### Passage provided
○ ○ ○

Private Deployment¶

This case shows how to place OpenTalking inside an enterprise network with private LLMs, TTS, avatar backends, and a reverse proxy. It is not a full operations manual; it is a production evaluation path that makes boundaries explicit before replacing providers.

Suitable Scenarios¶

Internal digital-human support or training systems.
Environments where business data cannot be sent to public model services.
Teams that already have private LLM, TTS, or inference clusters.
Deployments requiring API/Worker split, external Redis, gateway authentication, and audit logs.

Recommended Architecture¶

flowchart TB
    Browser[Enterprise browser / business frontend]
    Gateway[Reverse proxy / auth gateway]
    API[OpenTalking API]
    Worker[OpenTalking Worker]
    Redis[(Redis)]
    LLM[Private LLM<br/>OpenAI-compatible]
    TTS[Private or in-cloud TTS]
    OmniRT[OmniRT / Avatar inference service]
    Assets[(Avatar and voice assets)]

    Browser --> Gateway
    Gateway --> API
    API <--> Redis
    Worker <--> Redis
    Worker --> LLM
    Worker --> TTS
    Worker --> OmniRT
    API --> Assets

Prerequisites¶

Finish Quickstart.
Read Configuration and Deployment.
Prefer a private LLM with an OpenAI-compatible /v1/chat/completions endpoint.
Use OmniRT, direct_ws, or a local adapter for avatar inference.

○ ○ ○

### Extracted entries

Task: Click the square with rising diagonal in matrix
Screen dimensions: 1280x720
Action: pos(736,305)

○ ○ ○

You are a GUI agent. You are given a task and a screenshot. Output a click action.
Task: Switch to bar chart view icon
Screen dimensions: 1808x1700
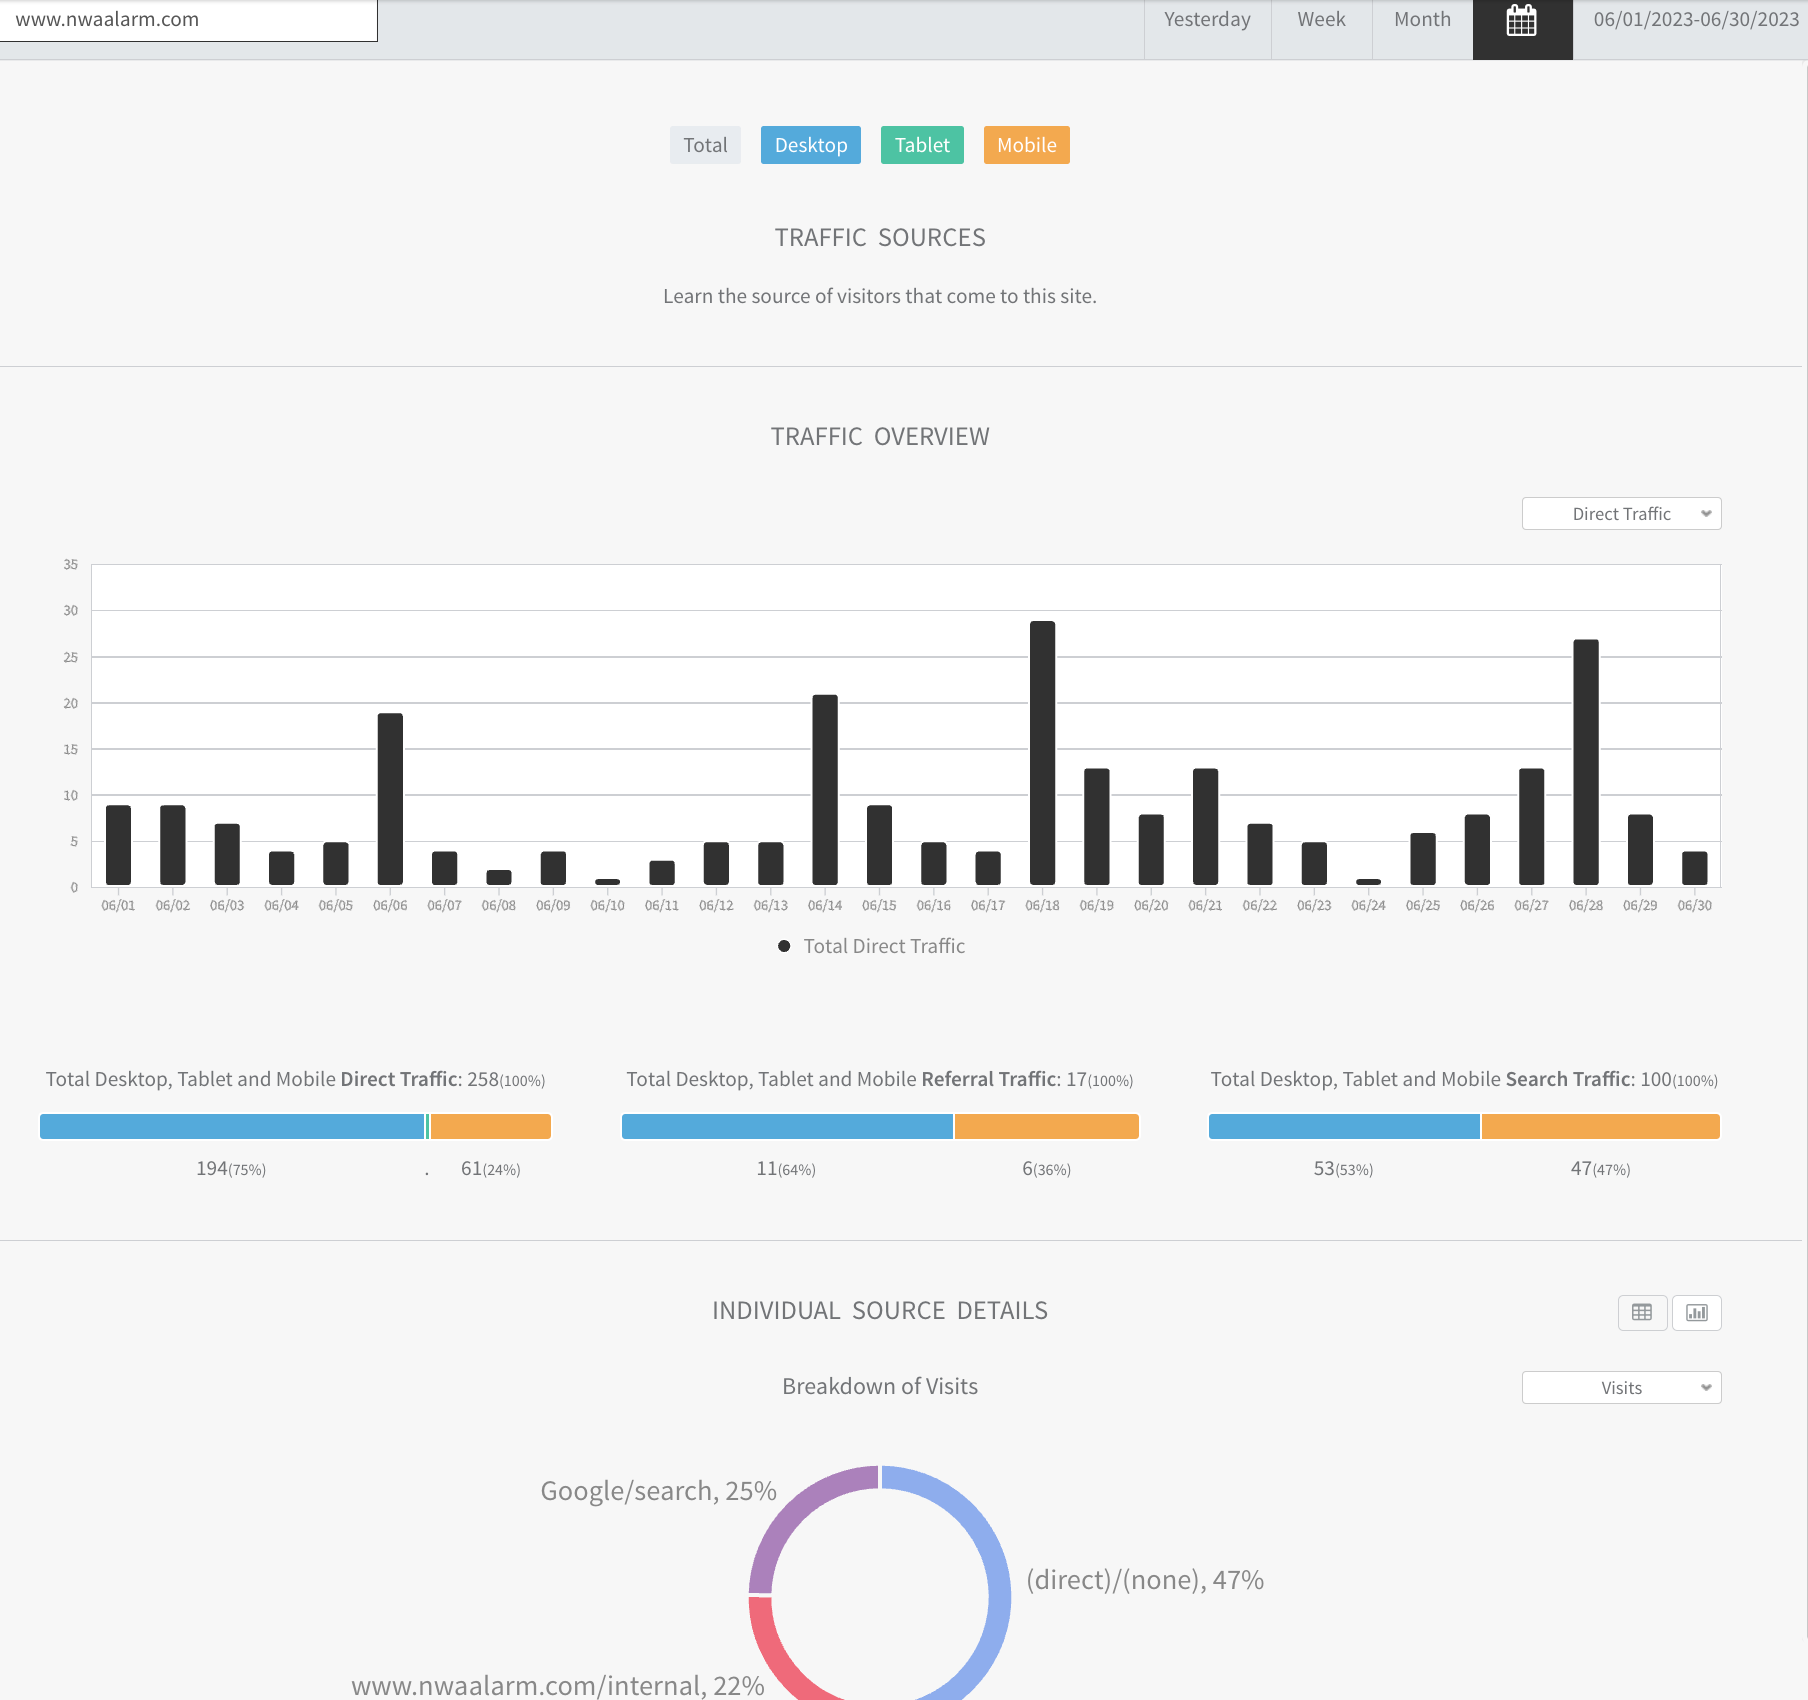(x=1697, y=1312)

○ ○ ○

### Study questions
[1] Please say whether each statement agrees with the Private Deployment page, answering yes or no and quoting its deciding words: (a) The page presents itself as a full operations manual. (b) In the recommended architecture, the Worker exchanges data with Redis. (c) For the LLM, the page prefers a private one with an OpenAI-compatible /v1/chat/completions endpoint.
[2] Write the next part of the Private Deployment page, picking up after its final line about avatar inference.
The listing has nothing to do with the Private Deployment page.

### Expected outputs
[1]
(a) No: "It is not a full operations manual."
(b) Yes: "Worker <--> Redis"
(c) Yes: "Prefer a private LLM with an OpenAI-compatible /v1/chat/completions endpoint."

[2]
1. Configure Private LLM and TTS¶

.env

OPENTALKING_LLM_BASE_URL=https://llm.internal.example.com/v1
OPENTALKING_LLM_MODEL=company-chat-model
OPENTALKING_LLM_API_KEY=<gateway-token>

OPENTALKING_TTS_DEFAULT_PROVIDER=dashscope
OPENTALKING_TTS_DASHSCOPE_VOICE=<voice-id>
OPENTALKING_STT_DASHSCOPE_API_KEY=<dashscope-or-internal-token>

If TTS is fully private, extend the provider layer. Use Developing and the existing TTS providers as references.

2. Configure the Avatar Backend¶

For production evaluation, keep large models in a separate inference service:

.env

OMNIRT_ENDPOINT=http://omnirt.internal.example.com:9000

configs/default.yaml

models:
  flashtalk:
    backend: omnirt
  wav2lip:
    backend: omnirt
  mock:
    backend: mock

Keep mock enabled for diagnosis. When the real model fails, mock can confirm whether OpenTalking, LLM, TTS, and WebRTC are still healthy.

3. Split API and Worker¶

Unified mode is fine for single-host validation. Production evaluation should use external Redis and split API from Worker:

.env

OPENTALKING_REDIS_URL=redis://redis.internal.example.com:6379/0

Component	Recommendation
API	Place near the gateway; owns HTTP, SSE, WebRTC signaling, and session APIs.
Worker	Place near LLM, TTS, and avatar services; owns pipeline execution.
Redis	Use an internal address and restrict access sources.
Avatar assets	Use a shared mount or synchronized object storage, not temporary directories.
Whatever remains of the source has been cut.